A Noble and Absurd Undertaking
The Federal Writers’ Project gave Depression-era writers a second chance…and America its first comprehensive self-portrait
"The festival is a living tradition," reports writer David Taylor, "having changed little since the first King and Queen Korn were crowned in 1935." Taylor is standing on the main street of Plattsmouth, Nebraska, during the annual Kass Kounty King Korn Karnival. The king and queen's five attendants are decked in green capes emblazoned with glittery ears of corn. "This is not Disney's America, it's Dorothy's," he writes. The reason that he has come here is a tip from a guidebook that is more than 60 years old.
To a traveler jaded by famous buildings and fine restaurants, Nebraska: A Guide to the Cornhusker State repeatedly presents a refreshing eyeful of sites and stories. It is one of the American Guide Series one guide for each of the 48 contiguous states and U.S. territories that was assembled by the Federal Writers' Project, under the Works Progress Administration in the 1930s. In the grim post-Depression days, the Project's offices would become oases where all brands of writers sought refuge conservative and radical, novice and veteran, white and black, male and female. The guides themselves would become America's first detailed and comprehensive self-portrait: a multifaceted look at America by Americans.
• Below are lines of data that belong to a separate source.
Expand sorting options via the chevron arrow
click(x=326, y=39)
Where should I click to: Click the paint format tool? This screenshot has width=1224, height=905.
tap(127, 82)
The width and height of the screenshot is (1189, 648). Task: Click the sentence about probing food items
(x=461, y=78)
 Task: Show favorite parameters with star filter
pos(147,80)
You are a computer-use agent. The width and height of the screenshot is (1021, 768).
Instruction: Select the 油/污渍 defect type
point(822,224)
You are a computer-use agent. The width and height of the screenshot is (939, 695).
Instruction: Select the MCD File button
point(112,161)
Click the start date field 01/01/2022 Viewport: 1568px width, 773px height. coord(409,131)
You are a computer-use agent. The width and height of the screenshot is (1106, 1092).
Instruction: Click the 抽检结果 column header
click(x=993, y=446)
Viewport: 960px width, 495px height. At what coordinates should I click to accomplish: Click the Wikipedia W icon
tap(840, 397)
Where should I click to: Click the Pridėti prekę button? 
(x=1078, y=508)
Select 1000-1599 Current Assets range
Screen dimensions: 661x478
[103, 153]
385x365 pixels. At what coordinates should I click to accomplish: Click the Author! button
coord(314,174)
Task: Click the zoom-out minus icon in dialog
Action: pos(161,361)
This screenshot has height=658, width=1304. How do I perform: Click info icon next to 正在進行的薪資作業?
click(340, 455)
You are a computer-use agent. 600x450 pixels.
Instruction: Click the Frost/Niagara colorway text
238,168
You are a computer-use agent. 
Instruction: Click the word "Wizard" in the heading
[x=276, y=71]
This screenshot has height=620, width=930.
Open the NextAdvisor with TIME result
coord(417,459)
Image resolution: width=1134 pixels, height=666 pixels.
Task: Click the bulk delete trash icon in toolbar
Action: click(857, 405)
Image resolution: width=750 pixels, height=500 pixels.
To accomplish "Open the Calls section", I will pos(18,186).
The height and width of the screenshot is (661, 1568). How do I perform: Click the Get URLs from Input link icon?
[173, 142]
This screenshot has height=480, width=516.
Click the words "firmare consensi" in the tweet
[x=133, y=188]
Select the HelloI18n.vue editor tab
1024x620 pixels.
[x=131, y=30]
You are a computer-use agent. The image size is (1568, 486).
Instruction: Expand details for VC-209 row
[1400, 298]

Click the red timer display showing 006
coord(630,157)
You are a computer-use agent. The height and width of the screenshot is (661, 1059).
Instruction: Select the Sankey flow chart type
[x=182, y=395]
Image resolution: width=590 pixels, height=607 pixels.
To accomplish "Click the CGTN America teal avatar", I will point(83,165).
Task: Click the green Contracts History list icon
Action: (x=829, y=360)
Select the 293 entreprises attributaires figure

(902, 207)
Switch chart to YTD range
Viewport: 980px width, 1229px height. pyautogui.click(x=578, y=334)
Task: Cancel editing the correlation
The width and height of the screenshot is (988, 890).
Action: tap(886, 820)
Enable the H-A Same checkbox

The Writers' Project launched some of the past century's greatest writers: Saul Bellow, Ralph Ellison, Richard Wright, Margaret Walker and John Cheever. It also served as a life raft for many published writers whose careers had been swamped by the Depression, including Conrad Aiken and Nelson Algren. Apart from its publications, the Project's real legacy may rest in the later work of its writers, on whom it imprinted the voices of meatpackers, farmers, jazzmen, immigrants and small businessmen. Poet W. H. Auden perhaps summed it up best when he wrote that the Writers' Project was "one of the noblest and most absurd undertakings ever attempted by any state."